Something caught my eye recently when I was reading a video script. Crawling insects that look like little alligators are actually the offspring of ladybird beetles. I thought nothing of this the first time I read the script by some colleagues in Bangladesh. But the second time I read it, it occurred to me how strange this was, comparing a common, garden insect with an alligator, an animal not found in Bangladesh and which few people have seen.

Years ago, colleagues in Honduras used the same alligator analogy to familiarize farmers with the red and black ladybird larvae, which eat aphids in vegetable gardens. The Honduran farmers knew what alligators looked like, even if they had never seen the reptiles in real life, and the analogy worked. There are no alligators in Bangladesh, but I’m sure that the analogy will work, for a couple of reasons.
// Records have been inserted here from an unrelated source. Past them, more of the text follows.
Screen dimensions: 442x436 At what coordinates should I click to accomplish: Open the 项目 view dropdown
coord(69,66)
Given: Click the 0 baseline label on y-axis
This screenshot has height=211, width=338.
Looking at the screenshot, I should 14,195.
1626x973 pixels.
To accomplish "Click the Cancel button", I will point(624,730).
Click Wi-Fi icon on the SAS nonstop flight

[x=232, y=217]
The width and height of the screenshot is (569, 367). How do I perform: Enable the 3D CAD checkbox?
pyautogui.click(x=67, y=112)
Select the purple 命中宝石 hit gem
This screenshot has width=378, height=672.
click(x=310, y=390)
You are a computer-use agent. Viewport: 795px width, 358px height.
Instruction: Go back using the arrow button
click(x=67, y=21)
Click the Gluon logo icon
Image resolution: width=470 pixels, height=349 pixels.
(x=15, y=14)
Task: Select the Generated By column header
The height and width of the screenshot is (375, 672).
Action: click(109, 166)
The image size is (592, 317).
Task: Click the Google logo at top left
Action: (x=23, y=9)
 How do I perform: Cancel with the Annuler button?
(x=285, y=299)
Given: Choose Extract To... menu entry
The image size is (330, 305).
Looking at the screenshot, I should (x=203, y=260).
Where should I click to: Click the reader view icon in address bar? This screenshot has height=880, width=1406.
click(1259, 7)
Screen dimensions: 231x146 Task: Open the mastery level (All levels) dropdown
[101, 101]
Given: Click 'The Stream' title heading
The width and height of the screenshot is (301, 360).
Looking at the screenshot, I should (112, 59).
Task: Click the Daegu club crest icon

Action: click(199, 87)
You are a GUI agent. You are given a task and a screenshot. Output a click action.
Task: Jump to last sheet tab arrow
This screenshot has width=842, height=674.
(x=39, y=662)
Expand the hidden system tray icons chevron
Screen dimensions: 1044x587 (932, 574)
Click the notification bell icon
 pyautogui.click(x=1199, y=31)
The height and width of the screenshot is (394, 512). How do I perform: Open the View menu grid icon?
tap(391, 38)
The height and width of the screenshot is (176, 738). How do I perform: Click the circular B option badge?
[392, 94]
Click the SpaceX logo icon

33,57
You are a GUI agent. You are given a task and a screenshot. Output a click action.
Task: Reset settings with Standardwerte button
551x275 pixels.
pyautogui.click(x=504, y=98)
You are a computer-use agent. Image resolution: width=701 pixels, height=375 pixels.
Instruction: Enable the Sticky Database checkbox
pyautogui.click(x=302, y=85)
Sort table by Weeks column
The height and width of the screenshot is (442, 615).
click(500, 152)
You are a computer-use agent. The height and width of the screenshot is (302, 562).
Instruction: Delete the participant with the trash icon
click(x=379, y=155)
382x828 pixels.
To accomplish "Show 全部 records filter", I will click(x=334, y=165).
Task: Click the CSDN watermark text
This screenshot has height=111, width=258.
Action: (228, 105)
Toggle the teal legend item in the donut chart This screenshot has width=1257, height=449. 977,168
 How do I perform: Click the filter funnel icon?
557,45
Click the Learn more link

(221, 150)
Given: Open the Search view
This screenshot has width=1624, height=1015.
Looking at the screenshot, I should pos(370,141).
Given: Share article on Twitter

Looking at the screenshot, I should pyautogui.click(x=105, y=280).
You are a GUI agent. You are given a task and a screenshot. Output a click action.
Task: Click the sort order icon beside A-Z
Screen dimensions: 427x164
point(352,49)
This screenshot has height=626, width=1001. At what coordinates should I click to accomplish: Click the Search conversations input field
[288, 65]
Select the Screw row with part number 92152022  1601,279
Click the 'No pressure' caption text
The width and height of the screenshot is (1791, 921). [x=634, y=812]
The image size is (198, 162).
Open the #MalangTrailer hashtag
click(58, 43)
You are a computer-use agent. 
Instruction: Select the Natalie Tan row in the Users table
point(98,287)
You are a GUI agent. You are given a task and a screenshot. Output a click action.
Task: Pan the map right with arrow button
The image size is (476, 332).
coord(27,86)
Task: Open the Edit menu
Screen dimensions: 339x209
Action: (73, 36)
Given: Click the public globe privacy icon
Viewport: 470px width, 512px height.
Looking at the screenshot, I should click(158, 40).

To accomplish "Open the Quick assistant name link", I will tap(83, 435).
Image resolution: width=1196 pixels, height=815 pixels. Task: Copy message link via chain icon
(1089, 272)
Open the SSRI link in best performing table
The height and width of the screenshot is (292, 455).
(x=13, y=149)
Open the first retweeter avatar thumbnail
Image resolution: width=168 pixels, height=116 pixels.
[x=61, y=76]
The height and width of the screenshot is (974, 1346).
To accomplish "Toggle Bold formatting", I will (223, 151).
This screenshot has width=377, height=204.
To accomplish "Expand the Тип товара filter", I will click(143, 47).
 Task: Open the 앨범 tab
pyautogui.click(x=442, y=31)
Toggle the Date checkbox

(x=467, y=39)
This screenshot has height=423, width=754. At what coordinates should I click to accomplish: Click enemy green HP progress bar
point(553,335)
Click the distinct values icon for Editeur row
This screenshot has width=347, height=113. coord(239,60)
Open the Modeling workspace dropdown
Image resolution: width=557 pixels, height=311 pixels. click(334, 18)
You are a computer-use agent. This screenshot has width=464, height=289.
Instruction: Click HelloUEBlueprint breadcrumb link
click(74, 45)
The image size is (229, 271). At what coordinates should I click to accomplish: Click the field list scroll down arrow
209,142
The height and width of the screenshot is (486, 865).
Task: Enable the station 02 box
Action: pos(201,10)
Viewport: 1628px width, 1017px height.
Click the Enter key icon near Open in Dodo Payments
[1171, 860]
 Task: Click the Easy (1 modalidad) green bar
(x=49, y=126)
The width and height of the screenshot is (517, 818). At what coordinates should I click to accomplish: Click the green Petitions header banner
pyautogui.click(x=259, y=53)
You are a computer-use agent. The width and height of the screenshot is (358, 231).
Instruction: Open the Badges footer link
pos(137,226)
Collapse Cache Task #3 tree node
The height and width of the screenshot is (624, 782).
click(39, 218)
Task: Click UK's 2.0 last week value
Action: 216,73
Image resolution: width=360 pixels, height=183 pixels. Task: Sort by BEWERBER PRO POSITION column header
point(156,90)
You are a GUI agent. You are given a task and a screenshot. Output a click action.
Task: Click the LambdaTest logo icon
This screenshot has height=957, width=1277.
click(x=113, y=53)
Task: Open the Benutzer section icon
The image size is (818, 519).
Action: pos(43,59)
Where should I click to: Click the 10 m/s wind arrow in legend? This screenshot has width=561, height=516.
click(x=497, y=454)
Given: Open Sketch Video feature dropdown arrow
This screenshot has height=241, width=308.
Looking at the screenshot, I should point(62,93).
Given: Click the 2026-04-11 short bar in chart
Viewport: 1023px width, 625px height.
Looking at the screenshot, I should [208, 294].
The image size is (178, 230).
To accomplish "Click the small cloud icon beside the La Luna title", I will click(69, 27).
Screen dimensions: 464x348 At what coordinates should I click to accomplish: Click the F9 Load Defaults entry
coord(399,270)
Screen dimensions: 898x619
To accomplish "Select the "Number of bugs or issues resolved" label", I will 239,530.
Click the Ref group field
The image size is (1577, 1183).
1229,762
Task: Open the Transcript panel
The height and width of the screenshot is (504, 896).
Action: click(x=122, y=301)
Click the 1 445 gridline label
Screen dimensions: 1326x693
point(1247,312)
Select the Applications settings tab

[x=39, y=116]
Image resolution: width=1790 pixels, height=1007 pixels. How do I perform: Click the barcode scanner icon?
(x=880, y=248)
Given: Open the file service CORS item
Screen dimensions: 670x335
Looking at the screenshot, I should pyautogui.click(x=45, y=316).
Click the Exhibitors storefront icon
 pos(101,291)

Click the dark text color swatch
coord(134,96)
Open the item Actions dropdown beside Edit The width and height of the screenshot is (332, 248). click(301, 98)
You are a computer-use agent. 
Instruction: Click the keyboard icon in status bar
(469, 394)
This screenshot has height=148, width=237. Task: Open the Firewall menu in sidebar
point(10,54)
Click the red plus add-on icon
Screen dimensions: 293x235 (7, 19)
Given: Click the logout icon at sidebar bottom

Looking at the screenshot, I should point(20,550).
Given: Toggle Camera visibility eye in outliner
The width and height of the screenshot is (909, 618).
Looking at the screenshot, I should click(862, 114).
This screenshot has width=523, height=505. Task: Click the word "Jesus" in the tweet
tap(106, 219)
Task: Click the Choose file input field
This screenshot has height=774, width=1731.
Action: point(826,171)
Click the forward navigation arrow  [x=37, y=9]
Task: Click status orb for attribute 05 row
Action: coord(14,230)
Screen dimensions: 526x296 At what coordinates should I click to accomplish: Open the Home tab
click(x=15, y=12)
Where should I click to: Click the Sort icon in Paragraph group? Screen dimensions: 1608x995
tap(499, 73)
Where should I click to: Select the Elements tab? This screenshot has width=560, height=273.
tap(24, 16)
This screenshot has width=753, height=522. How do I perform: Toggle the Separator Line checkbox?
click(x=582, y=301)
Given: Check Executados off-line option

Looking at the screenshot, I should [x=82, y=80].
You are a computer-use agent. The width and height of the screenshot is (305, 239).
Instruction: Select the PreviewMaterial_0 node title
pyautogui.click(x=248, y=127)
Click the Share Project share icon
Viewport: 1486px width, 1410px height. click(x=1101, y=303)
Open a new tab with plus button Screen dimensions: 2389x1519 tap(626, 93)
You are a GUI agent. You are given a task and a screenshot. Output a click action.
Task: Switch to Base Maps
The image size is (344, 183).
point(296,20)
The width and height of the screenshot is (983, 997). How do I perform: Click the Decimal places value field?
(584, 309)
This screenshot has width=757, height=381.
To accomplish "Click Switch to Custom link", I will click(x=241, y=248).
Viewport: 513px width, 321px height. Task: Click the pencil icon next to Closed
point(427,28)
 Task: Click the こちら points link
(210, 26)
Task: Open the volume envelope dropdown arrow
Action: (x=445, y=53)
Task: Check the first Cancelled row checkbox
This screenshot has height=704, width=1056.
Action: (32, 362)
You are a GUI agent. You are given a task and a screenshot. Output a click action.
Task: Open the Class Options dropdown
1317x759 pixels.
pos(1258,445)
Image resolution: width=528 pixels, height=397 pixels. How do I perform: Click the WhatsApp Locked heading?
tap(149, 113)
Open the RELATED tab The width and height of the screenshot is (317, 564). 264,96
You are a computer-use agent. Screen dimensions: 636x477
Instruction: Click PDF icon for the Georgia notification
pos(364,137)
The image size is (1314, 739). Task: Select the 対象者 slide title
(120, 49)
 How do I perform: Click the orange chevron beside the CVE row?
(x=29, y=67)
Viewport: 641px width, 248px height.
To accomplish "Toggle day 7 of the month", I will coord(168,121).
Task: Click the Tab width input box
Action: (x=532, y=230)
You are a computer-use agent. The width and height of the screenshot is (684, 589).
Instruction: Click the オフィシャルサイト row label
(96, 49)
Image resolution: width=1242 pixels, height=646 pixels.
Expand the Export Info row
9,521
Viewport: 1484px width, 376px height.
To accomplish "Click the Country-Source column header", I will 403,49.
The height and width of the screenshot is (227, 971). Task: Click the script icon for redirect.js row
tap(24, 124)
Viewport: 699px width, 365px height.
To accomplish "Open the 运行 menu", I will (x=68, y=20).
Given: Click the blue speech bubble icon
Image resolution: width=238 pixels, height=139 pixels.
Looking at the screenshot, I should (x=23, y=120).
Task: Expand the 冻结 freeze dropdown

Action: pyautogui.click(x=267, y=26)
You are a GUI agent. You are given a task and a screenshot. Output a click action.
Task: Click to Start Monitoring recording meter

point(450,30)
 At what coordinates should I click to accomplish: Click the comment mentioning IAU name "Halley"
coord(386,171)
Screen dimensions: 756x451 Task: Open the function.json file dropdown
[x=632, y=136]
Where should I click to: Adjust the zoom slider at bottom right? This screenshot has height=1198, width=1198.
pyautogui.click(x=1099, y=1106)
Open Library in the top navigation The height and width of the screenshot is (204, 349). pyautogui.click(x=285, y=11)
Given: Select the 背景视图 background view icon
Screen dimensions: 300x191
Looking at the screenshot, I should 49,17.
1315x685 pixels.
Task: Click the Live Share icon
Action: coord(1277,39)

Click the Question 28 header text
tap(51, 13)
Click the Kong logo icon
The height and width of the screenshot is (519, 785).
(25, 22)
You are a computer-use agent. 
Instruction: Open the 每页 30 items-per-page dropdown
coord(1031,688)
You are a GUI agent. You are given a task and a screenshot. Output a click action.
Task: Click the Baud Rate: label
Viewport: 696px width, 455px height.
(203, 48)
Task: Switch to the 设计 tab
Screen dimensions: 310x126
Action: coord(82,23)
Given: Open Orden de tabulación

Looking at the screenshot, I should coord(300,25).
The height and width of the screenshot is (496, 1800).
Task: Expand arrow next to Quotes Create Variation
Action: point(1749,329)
First, humans are inherently interested in large vertebrates. Even children that grow up in big cities know the names of African wildlife before they can name the electrical appliances in their own home. Second, the increasing reach of mass media has made animals familiar to people who don’t see them in the wild. I remember years ago, sitting with an elderly Portuguese farmer engrossed in a TV show about walruses. She had never been to the Arctic, but was fascinated by the strange creatures. Today Animal Planet, the Discovery Channel and others have regular programming in Bengali, Portuguese, Spanish and other major languages, bringing large (and often threatened) species into our homes.

So smallholders in the tropics watch TV, engage with images of large, strange animals, which then become common knowledge, while the creatures running around in one’s own garden need some explaining. So you can indeed tell a rural audience that ladybird larvae look like alligators. Oddly enough, the analogy works.

And analogies really do help to make the strange seem familiar. Ladybird larvae lack the powerful tail and the long head of alligators. But like the alligator, ladybird larvae do have a long body and small legs. When all is said and done, ladybird larvae do look a bit more like alligators that like their parents, the shiny, round ladybird beetles.